### How to complete this task:
Word for word, print every entry below.

### Record excerpts:

>>>>

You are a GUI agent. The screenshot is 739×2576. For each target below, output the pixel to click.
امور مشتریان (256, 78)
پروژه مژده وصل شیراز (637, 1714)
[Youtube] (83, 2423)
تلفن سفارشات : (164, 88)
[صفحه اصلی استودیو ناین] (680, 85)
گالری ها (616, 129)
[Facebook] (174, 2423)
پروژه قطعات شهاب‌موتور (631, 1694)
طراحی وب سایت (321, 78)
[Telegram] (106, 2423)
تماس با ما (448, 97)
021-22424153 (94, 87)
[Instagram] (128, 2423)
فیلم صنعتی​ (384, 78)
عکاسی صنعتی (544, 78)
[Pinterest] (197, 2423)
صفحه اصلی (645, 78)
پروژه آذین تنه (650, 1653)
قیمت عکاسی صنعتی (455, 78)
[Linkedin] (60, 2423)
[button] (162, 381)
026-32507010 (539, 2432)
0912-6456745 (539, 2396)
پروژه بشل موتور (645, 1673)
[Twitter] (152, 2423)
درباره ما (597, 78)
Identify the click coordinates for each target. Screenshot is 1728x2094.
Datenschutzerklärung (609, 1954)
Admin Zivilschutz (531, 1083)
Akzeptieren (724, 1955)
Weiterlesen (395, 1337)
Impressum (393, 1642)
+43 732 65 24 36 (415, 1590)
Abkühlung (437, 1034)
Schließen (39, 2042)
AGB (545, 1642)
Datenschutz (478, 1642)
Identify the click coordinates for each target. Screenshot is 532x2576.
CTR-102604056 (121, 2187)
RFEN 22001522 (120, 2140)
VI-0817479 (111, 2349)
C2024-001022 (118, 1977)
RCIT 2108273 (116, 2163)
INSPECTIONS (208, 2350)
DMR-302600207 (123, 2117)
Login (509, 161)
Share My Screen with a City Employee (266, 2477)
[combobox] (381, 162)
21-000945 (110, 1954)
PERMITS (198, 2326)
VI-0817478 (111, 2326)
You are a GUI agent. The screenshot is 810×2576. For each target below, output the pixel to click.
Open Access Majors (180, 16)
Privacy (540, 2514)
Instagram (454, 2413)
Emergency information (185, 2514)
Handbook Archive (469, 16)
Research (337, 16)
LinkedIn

<<<<

### Task output:
You are a GUI agent. The screenshot is 739×2576. For each target below, output the pixel to click.
امور مشتریان (256, 78)
پروژه مژده وصل شیراز (637, 1714)
[Youtube] (83, 2423)
تلفن سفارشات : (164, 88)
[صفحه اصلی استودیو ناین] (680, 85)
گالری ها (616, 129)
[Facebook] (174, 2423)
پروژه قطعات شهاب‌موتور (631, 1694)
طراحی وب سایت (321, 78)
[Telegram] (106, 2423)
تماس با ما (448, 97)
021-22424153 (94, 87)
[Instagram] (128, 2423)
فیلم صنعتی​ (384, 78)
عکاسی صنعتی (544, 78)
[Pinterest] (197, 2423)
صفحه اصلی (645, 78)
پروژه آذین تنه (650, 1653)
قیمت عکاسی صنعتی (455, 78)
[Linkedin] (60, 2423)
[button] (162, 381)
026-32507010 (539, 2432)
0912-6456745 (539, 2396)
پروژه بشل موتور (645, 1673)
[Twitter] (152, 2423)
درباره ما (597, 78)
Identify the click coordinates for each target. Screenshot is 1728x2094.
Datenschutzerklärung (609, 1954)
Admin Zivilschutz (531, 1083)
Akzeptieren (724, 1955)
Weiterlesen (395, 1337)
Impressum (393, 1642)
+43 732 65 24 36 (415, 1590)
Abkühlung (437, 1034)
Schließen (39, 2042)
AGB (545, 1642)
Datenschutz (478, 1642)
Identify the click coordinates for each target. Screenshot is 532x2576.
CTR-102604056 (121, 2187)
RFEN 22001522 (120, 2140)
VI-0817479 (111, 2349)
C2024-001022 (118, 1977)
RCIT 2108273 (116, 2163)
INSPECTIONS (208, 2350)
DMR-302600207 (123, 2117)
Login (509, 161)
Share My Screen with a City Employee (266, 2477)
[combobox] (381, 162)
21-000945 (110, 1954)
PERMITS (198, 2326)
VI-0817478 (111, 2326)
You are a GUI agent. The screenshot is 810×2576. For each target below, output the pixel to click.
Open Access Majors (180, 16)
Privacy (540, 2514)
Instagram (454, 2413)
Emergency information (185, 2514)
Handbook Archive (469, 16)
Research (337, 16)
LinkedIn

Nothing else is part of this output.